(SUPPLIED TEXT):
###

Article

SEC and its new silent whistleblower: Risk-based data analytics

Background

The Securities and Exchange Commission (SEC) just  announced  its first actions arising from investigations generated by the Enforcement Division’s EPS (Earnings per Share) Initiative, which utilizes  risk-based data analytics  to uncover potential accounting and disclosure violations caused by, among other things, earnings management practices.

SEC

The SEC filed settled actions against two public companies for violations that resulted in the improper reporting of quarterly EPS that met or exceeded analyst consensus estimates. The actions are the first arising from investigations generated by the Division of Enforcement’s EPS Initiative, which utilizes risk-based data analytics to uncover potential accounting and disclosure violations caused by, among other things, earnings management practices.

The SEC’s order against Interface Inc., a Georgia-based modular carpet manufacturer, finds that in multiple quarters in 2015 and 2016, the company made unsupported, manual accounting adjustments that were not compliant with General Accepted Accounting Principles (GAAP).  These adjustments were often made when Interface’s internal forecasts indicated that the company would likely fall short of analyst consensus EPS estimates.  The order finds the adjustments boosted the company’s income, making it possible for Interface to report earnings that met or exceeded consensus estimates consistently.  According to the order, Interface’s former Controller and Chief Accounting Officer Gregory J. Bauer directed the unsupported adjustments, including those made to management bonus accruals and stock-based compensation accounts.  The order also finds that the Interface’s former Chief Financial Officer, Patrick C. Lynch, caused Bauer to direct some of the unsupported entries. 

The SEC’s order against Fulton Financial Corporation, a Pennsylvania-based financial services company, finds that the company inaccurately presented its financial performance in late 2016 and early 2017.  During two quarters in which Fulton was on track to meet or beat analyst consensus EPS estimates, the order finds Fulton’s public filings included a valuation allowance for its mortgage servicing rights that was at odds with the valuation methodology described in the same filings.  The order finds that in mid-2017, Fulton belatedly reversed the valuation allowance, increasing its EPS by a penny in a quarter when it otherwise would have fallen short of consensus estimates.  Fulton’s disclosures created the misleading appearance of consistent earnings across multiple reporting periods as outlined in the order. 

“Public company financial reporting should not present a misleading picture of performance,” said Stephanie Avakian, Director of the SEC’s Division of Enforcement.  “As demonstrated by today’s actions, we will continue to leverage our internal data analysis tools to identify violations, including evidence of earnings management and other accounting or disclosure improprieties.” 

“While difficult to detect, improper quarterly adjustments can have a material impact on reported EPS and how investors view a company’s reported financial results,” said Anita B. Bandy, an Associate Director in the Division of Enforcement.  “Public companies must have accounting and disclosure controls sufficient to provide reasonable assurance that quarter-end adjustments comply with GAAP and do not hide weaker than expected performance.”

###

(DATA ENTRIES):

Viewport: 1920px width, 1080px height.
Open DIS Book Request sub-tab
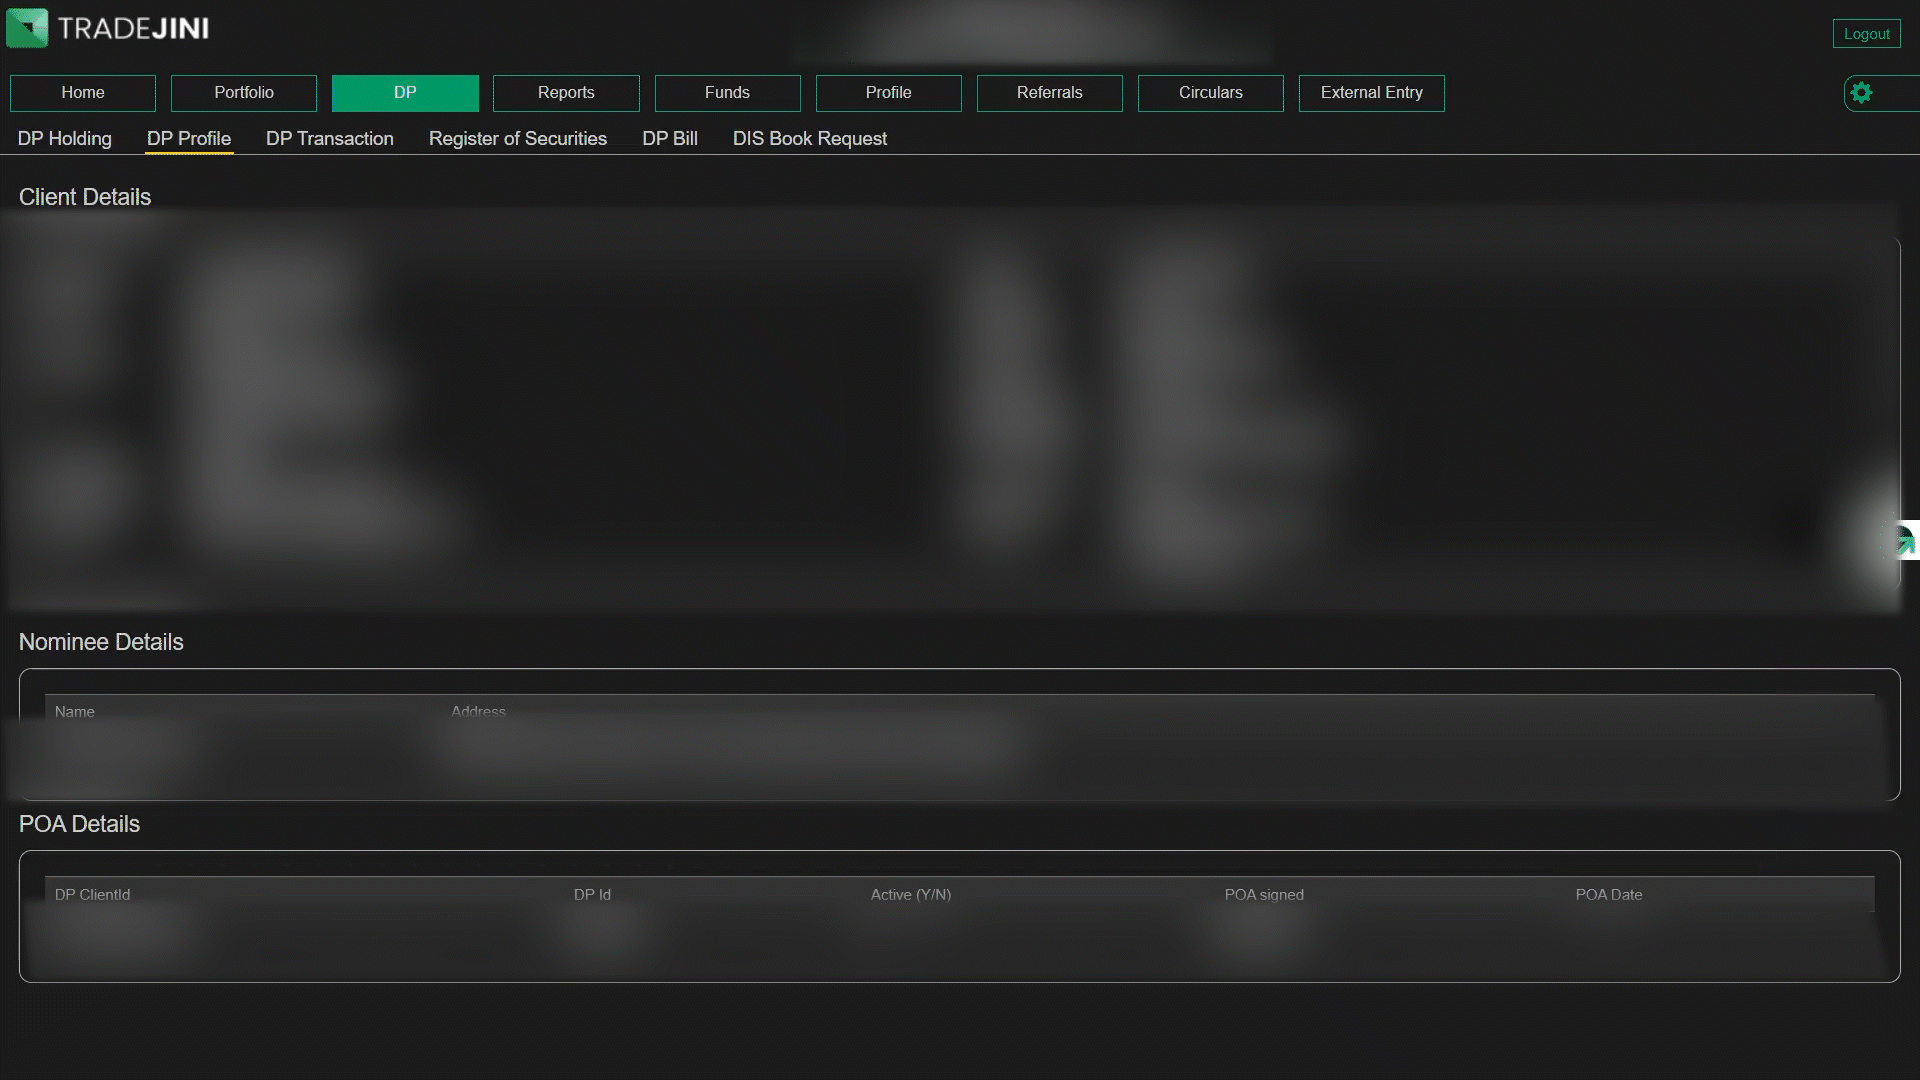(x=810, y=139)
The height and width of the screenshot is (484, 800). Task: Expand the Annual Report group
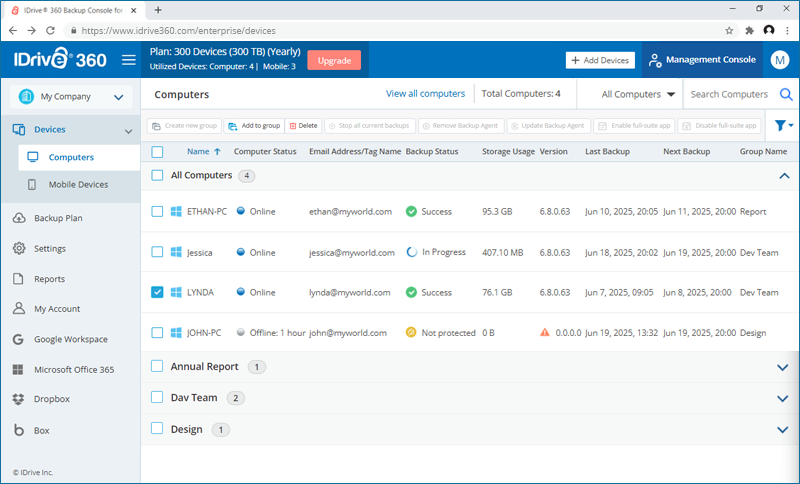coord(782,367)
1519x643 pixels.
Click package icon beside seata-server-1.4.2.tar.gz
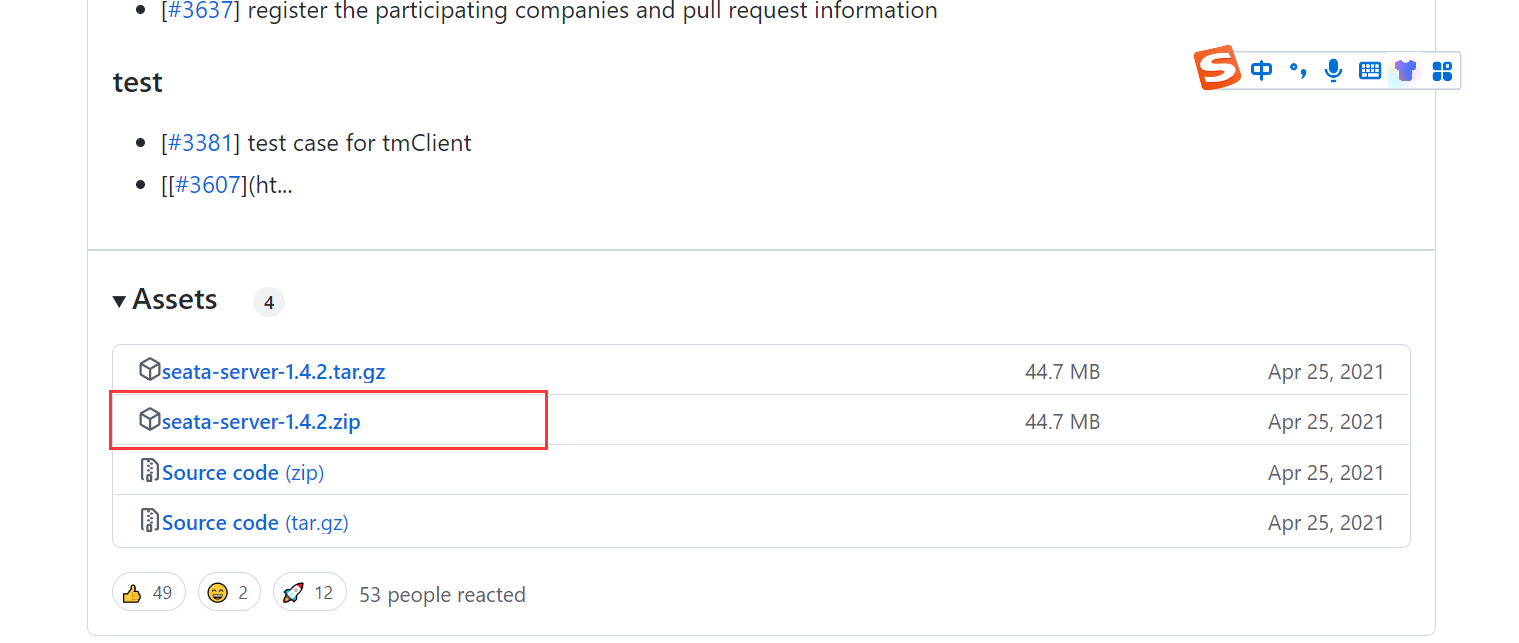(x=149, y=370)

###

(PROBLEM SET):
1. Decide whether each statement agrees with the SEC article above. Answer yes or no for each and quote the deciding words of the article. (a) Interface Inc. is a Georgia-based modular carpet manufacturer. (b) Fulton's reversal of the valuation allowance raised its EPS by two cents. (c) Stephanie Avakian is an Associate Director in the Division of Enforcement.
2. Write out every line of the listing above word for word, leaving out the pictures.

(RESPONSES PER TASK):
1.
(a) Yes: "Interface Inc., a Georgia-based modular carpet manufacturer"
(b) No: "increasing its EPS by a penny in a quarter when it otherwise would have fallen short of consensus estimates"
(c) No: "Stephanie Avakian, Director of the SEC’s Division of Enforcement"

2.
Viewport: 1920px width, 1080px height.
Open DIS Book Request sub-tab
(x=810, y=139)
The height and width of the screenshot is (484, 800). Task: Expand the Annual Report group
coord(782,367)
1519x643 pixels.
Click package icon beside seata-server-1.4.2.tar.gz
(x=149, y=370)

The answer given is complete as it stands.